Collected data entries

┌──

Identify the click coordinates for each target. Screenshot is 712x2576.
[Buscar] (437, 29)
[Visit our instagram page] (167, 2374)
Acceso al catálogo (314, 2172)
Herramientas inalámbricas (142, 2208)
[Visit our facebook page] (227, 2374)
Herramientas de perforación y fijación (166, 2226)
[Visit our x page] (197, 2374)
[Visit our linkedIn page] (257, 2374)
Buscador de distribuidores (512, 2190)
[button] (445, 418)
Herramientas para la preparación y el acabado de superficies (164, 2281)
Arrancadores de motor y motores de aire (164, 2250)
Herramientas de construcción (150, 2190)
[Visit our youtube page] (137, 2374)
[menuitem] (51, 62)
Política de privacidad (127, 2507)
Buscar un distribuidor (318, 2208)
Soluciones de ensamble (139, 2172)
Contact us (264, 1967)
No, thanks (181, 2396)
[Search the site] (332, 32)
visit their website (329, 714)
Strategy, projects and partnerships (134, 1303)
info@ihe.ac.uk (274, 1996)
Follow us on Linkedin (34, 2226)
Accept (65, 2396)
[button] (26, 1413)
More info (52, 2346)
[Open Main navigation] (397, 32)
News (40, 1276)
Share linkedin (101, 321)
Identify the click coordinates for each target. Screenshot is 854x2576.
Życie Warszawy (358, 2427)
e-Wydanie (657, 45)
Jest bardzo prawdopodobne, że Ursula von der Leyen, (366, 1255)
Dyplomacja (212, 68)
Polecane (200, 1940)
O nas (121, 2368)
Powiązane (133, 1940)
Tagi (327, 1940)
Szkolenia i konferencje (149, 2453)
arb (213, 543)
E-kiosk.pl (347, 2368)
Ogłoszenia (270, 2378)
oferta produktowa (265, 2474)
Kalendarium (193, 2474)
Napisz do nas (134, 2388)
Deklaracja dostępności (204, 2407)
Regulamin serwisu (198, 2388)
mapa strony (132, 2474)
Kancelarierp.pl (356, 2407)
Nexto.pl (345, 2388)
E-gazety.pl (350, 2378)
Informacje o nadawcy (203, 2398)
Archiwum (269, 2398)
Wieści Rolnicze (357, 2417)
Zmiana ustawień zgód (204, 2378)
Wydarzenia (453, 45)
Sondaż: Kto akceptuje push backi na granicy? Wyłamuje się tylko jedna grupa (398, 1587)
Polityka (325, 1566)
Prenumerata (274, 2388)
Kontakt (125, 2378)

└──

Write the data out in full, matching every line exactly.

### Written solution:
Identify the click coordinates for each target. Screenshot is 712x2576.
[Buscar] (437, 29)
[Visit our instagram page] (167, 2374)
Acceso al catálogo (314, 2172)
Herramientas inalámbricas (142, 2208)
[Visit our facebook page] (227, 2374)
Herramientas de perforación y fijación (166, 2226)
[Visit our x page] (197, 2374)
[Visit our linkedIn page] (257, 2374)
Buscador de distribuidores (512, 2190)
[button] (445, 418)
Herramientas para la preparación y el acabado de superficies (164, 2281)
Arrancadores de motor y motores de aire (164, 2250)
Herramientas de construcción (150, 2190)
[Visit our youtube page] (137, 2374)
[menuitem] (51, 62)
Política de privacidad (127, 2507)
Buscar un distribuidor (318, 2208)
Soluciones de ensamble (139, 2172)
Contact us (264, 1967)
No, thanks (181, 2396)
[Search the site] (332, 32)
visit their website (329, 714)
Strategy, projects and partnerships (134, 1303)
info@ihe.ac.uk (274, 1996)
Follow us on Linkedin (34, 2226)
Accept (65, 2396)
[button] (26, 1413)
More info (52, 2346)
[Open Main navigation] (397, 32)
News (40, 1276)
Share linkedin (101, 321)
Identify the click coordinates for each target. Screenshot is 854x2576.
Życie Warszawy (358, 2427)
e-Wydanie (657, 45)
Jest bardzo prawdopodobne, że Ursula von der Leyen, (366, 1255)
Dyplomacja (212, 68)
Polecane (200, 1940)
O nas (121, 2368)
Powiązane (133, 1940)
Tagi (327, 1940)
Szkolenia i konferencje (149, 2453)
arb (213, 543)
E-kiosk.pl (347, 2368)
Ogłoszenia (270, 2378)
oferta produktowa (265, 2474)
Kalendarium (193, 2474)
Napisz do nas (134, 2388)
Deklaracja dostępności (204, 2407)
Regulamin serwisu (198, 2388)
mapa strony (132, 2474)
Kancelarierp.pl (356, 2407)
Nexto.pl (345, 2388)
E-gazety.pl (350, 2378)
Informacje o nadawcy (203, 2398)
Archiwum (269, 2398)
Wieści Rolnicze (357, 2417)
Zmiana ustawień zgód (204, 2378)
Wydarzenia (453, 45)
Sondaż: Kto akceptuje push backi na granicy? Wyłamuje się tylko jedna grupa (398, 1587)
Polityka (325, 1566)
Prenumerata (274, 2388)
Kontakt (125, 2378)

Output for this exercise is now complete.